| GOAL OF THE EXERCISE |
Report each line of the data that includes the word "computer".

(Extracted records)
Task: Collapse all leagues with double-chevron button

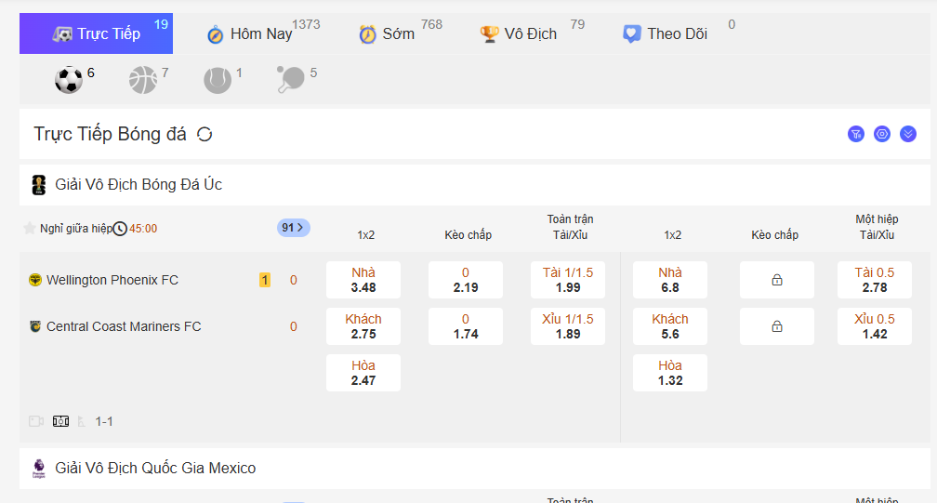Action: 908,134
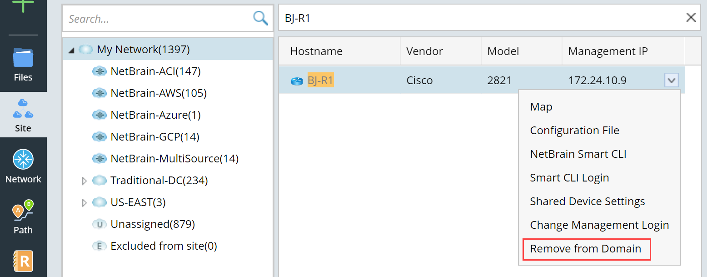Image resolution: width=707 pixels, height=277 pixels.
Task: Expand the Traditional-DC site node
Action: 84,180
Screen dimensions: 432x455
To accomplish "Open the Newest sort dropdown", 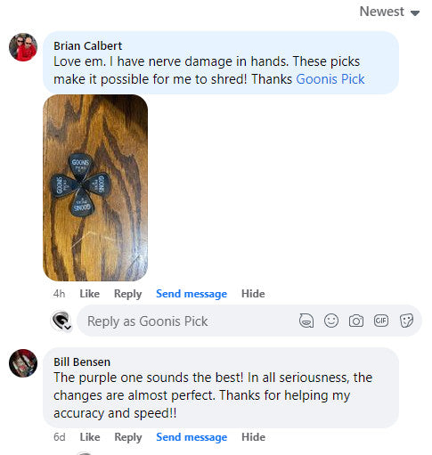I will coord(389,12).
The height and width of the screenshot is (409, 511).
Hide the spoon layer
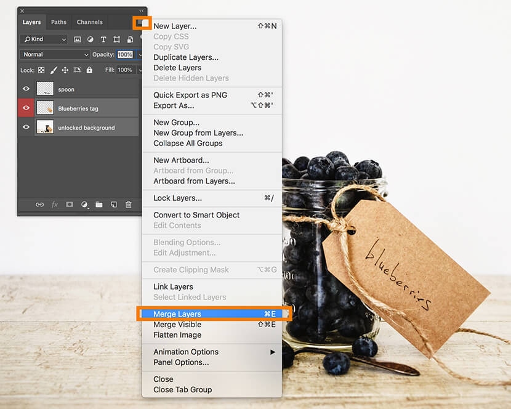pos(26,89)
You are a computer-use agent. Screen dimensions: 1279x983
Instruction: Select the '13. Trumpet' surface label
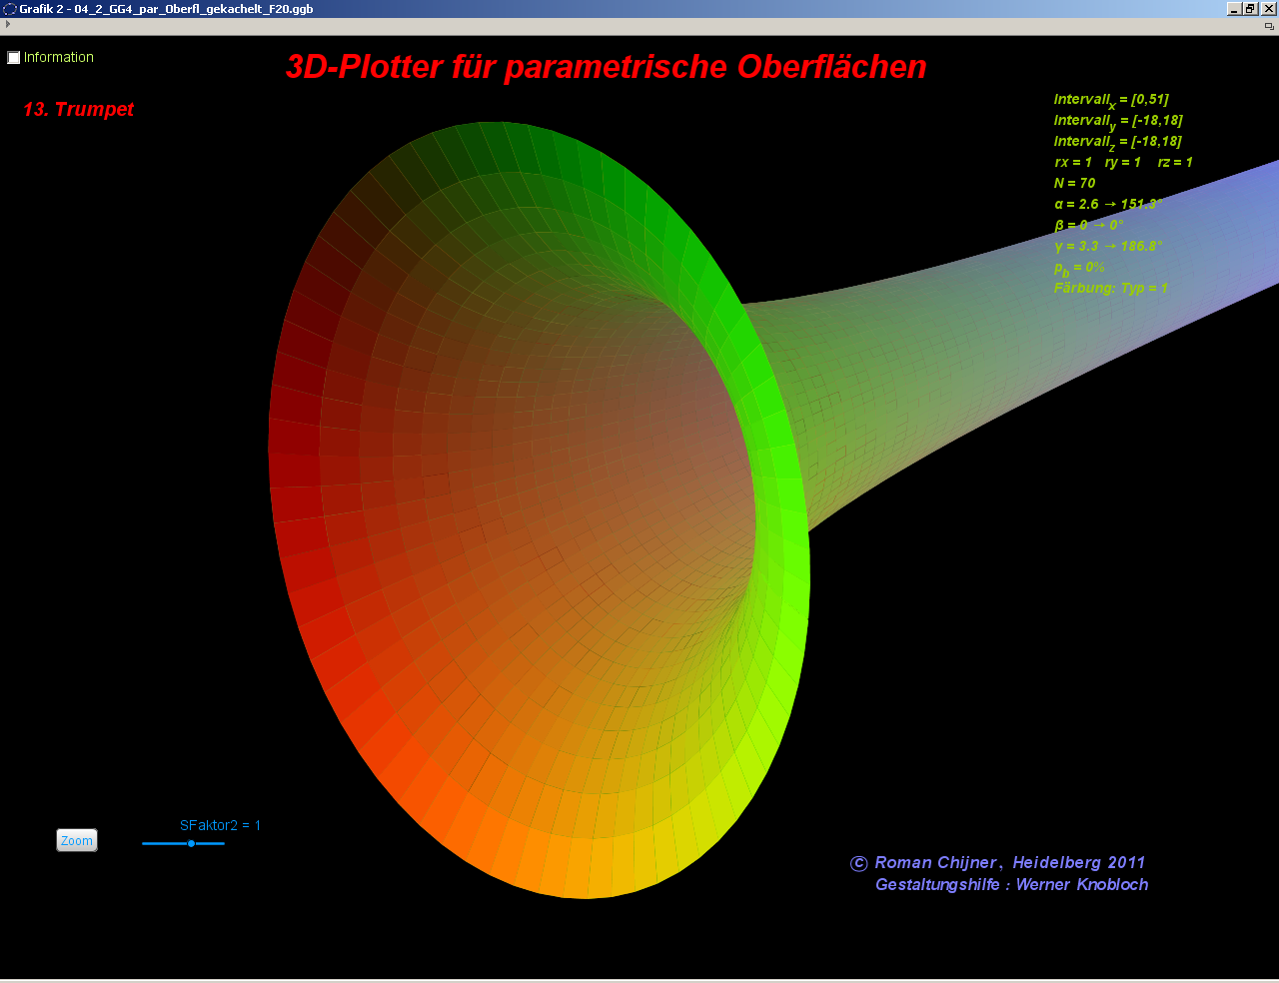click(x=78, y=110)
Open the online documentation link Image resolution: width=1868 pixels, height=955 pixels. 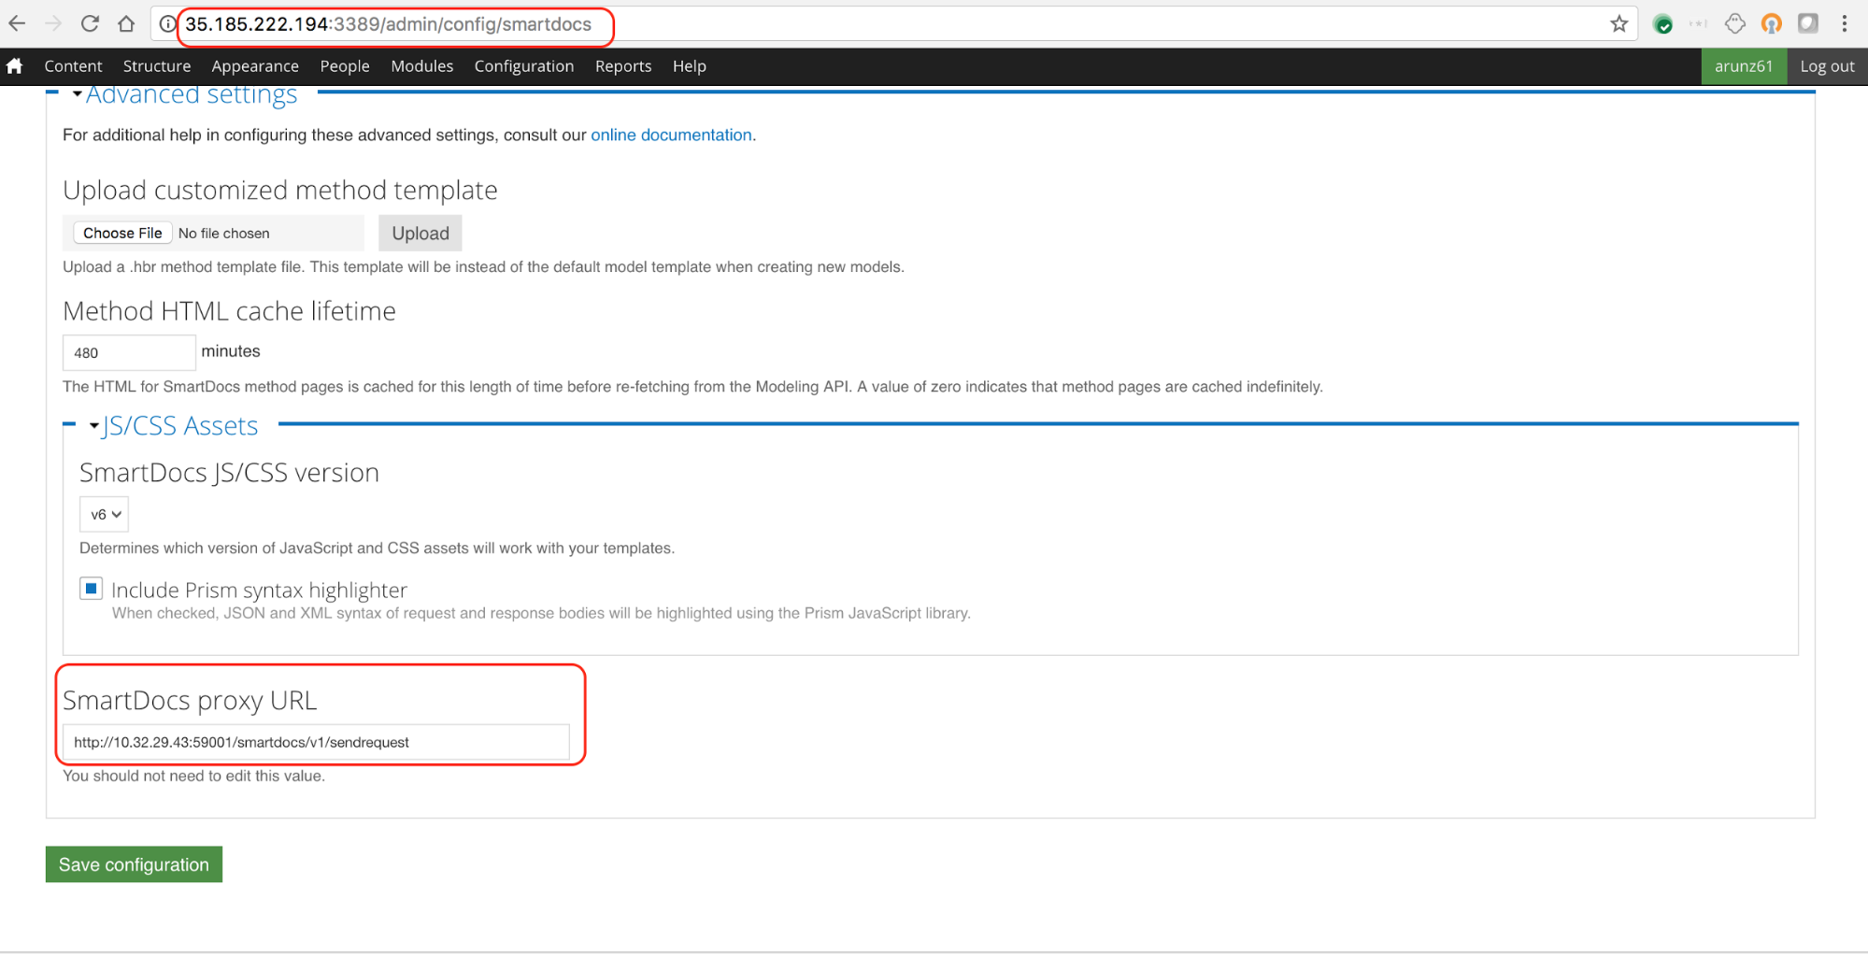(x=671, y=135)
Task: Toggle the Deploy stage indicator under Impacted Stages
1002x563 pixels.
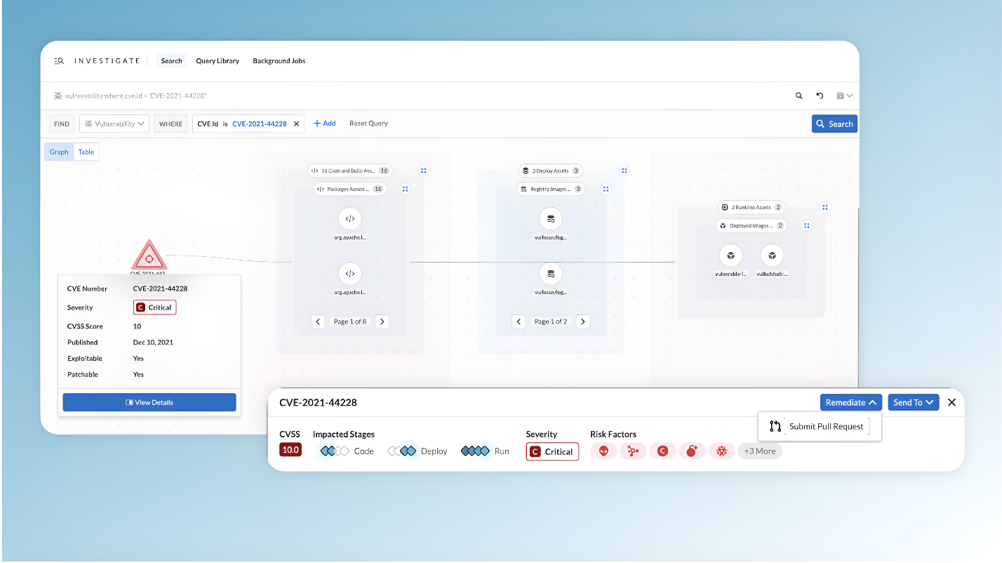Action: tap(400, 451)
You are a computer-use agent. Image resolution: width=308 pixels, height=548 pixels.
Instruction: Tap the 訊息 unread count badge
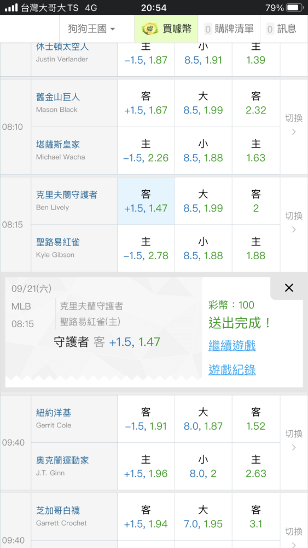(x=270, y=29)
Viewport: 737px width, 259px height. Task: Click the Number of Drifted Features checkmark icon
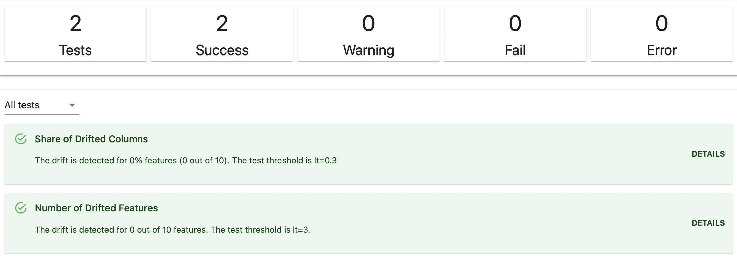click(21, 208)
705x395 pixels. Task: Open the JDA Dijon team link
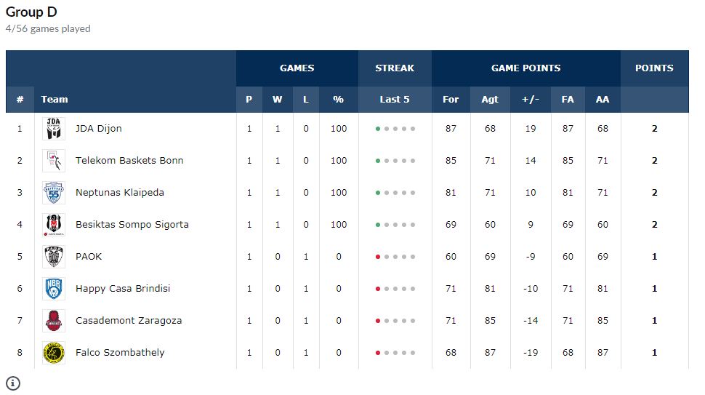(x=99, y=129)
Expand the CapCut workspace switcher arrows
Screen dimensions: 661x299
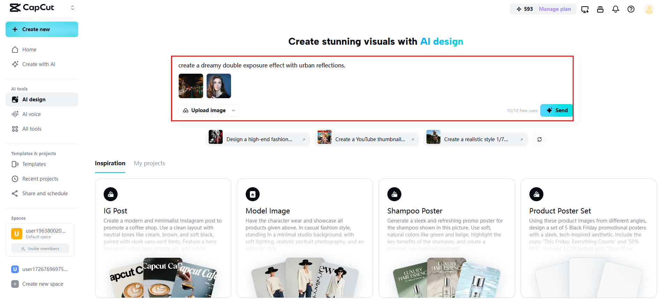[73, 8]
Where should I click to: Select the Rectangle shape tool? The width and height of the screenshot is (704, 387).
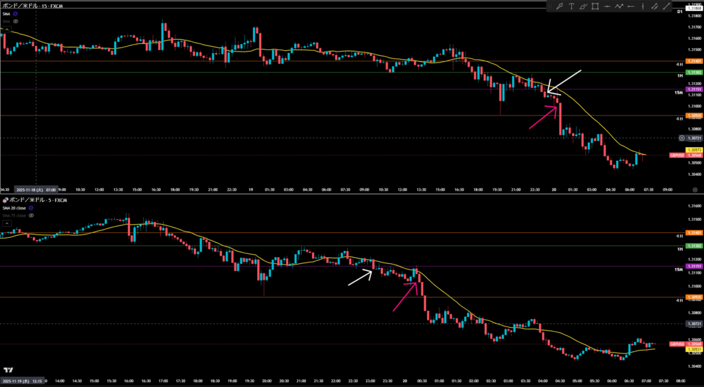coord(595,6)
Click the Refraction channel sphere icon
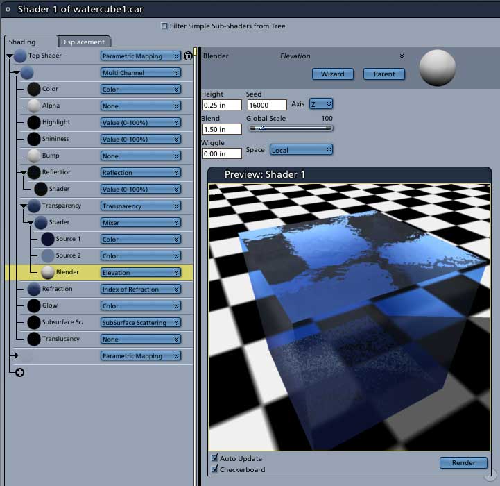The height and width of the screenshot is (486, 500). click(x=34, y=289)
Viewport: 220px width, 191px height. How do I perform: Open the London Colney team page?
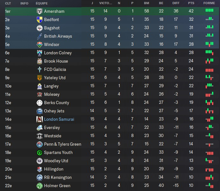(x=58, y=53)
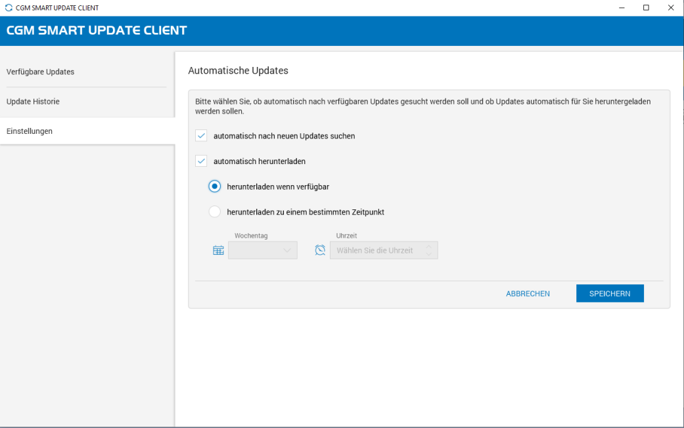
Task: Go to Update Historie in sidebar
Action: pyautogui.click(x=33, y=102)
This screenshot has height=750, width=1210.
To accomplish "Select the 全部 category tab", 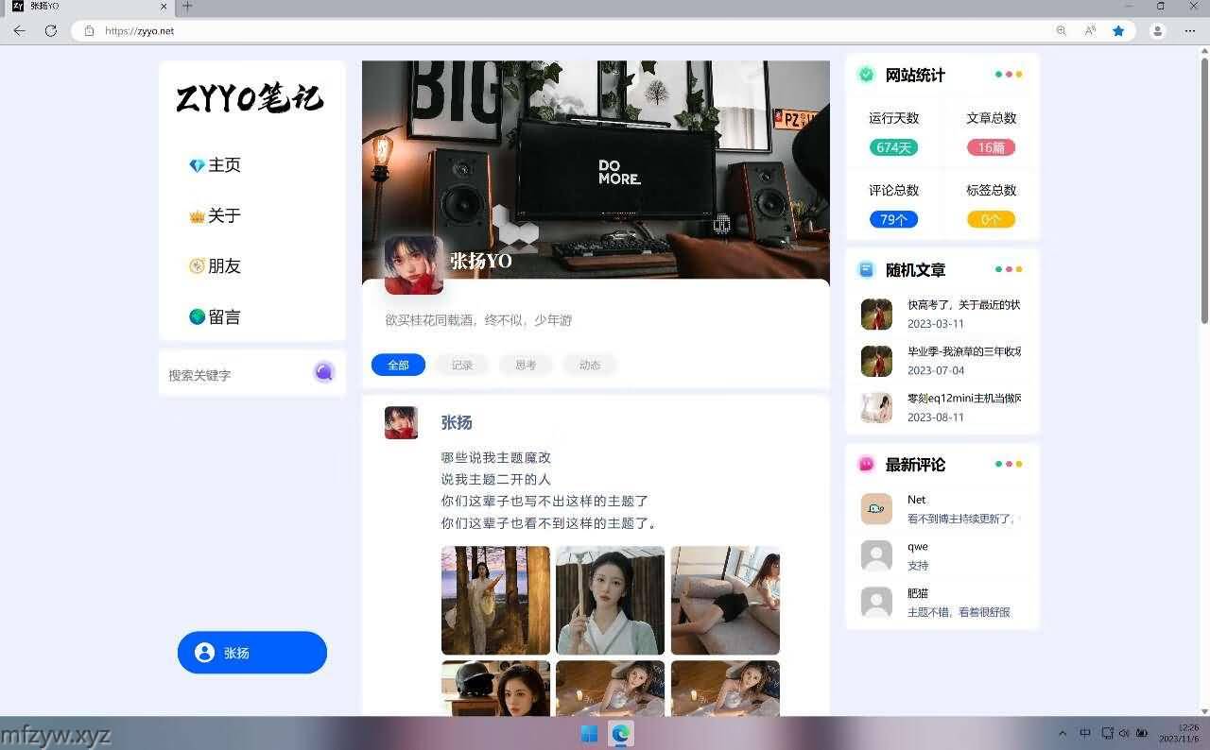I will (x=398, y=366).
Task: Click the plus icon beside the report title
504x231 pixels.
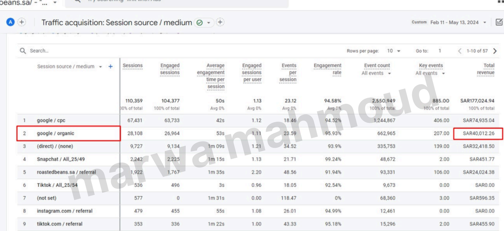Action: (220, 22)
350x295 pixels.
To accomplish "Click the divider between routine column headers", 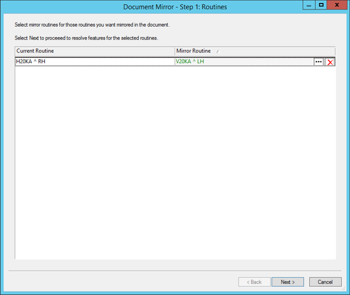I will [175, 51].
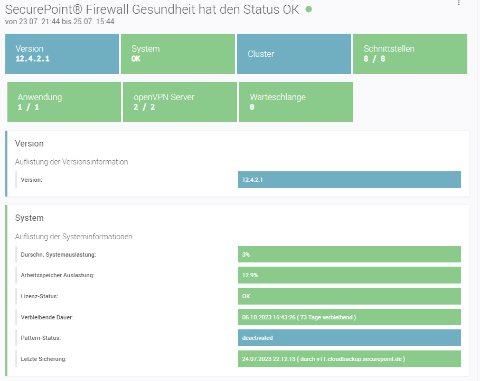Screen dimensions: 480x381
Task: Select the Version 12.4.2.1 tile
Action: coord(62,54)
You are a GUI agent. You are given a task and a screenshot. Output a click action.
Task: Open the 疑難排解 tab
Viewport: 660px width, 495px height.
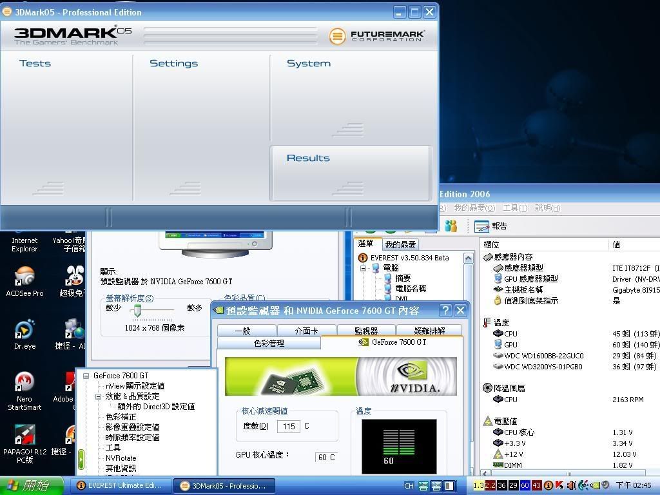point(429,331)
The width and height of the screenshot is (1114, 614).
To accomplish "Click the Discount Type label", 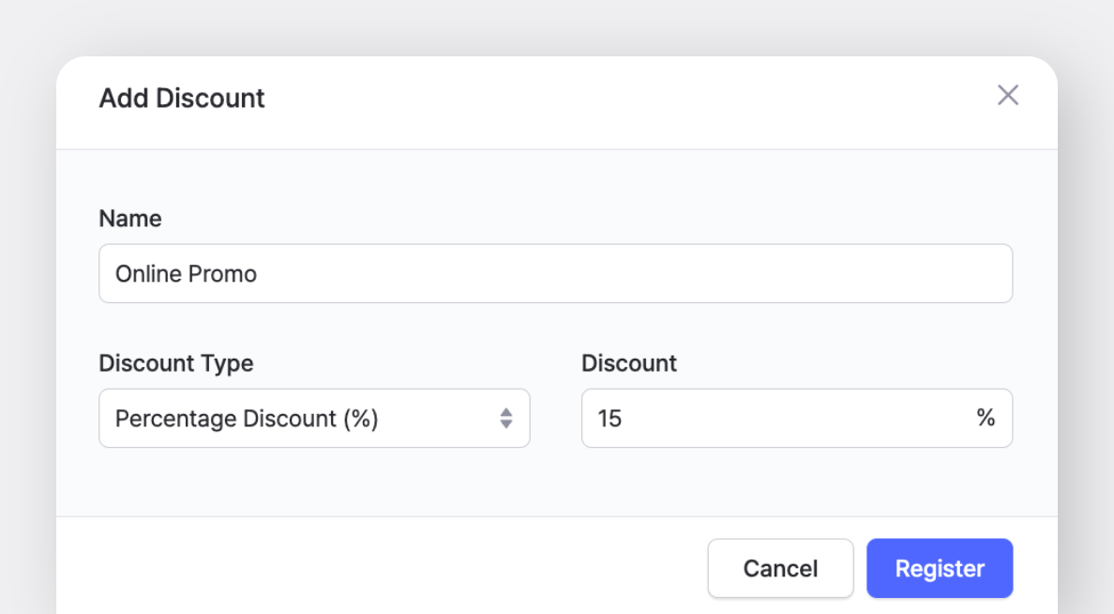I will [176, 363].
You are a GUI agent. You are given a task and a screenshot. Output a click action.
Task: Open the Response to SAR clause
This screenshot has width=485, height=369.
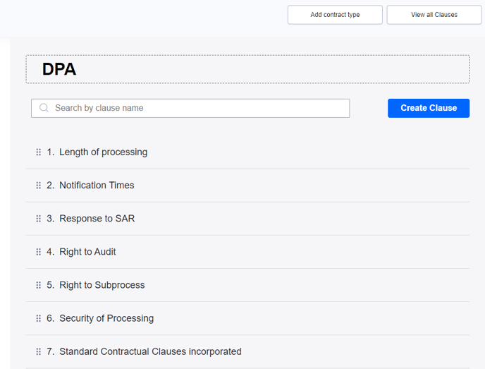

| EXERCISE ANSWER |
You are a computer-use agent. Screen dimensions: 1279x983
You are a computer-use agent. Image resolution: width=308 pixels, height=548 pixels.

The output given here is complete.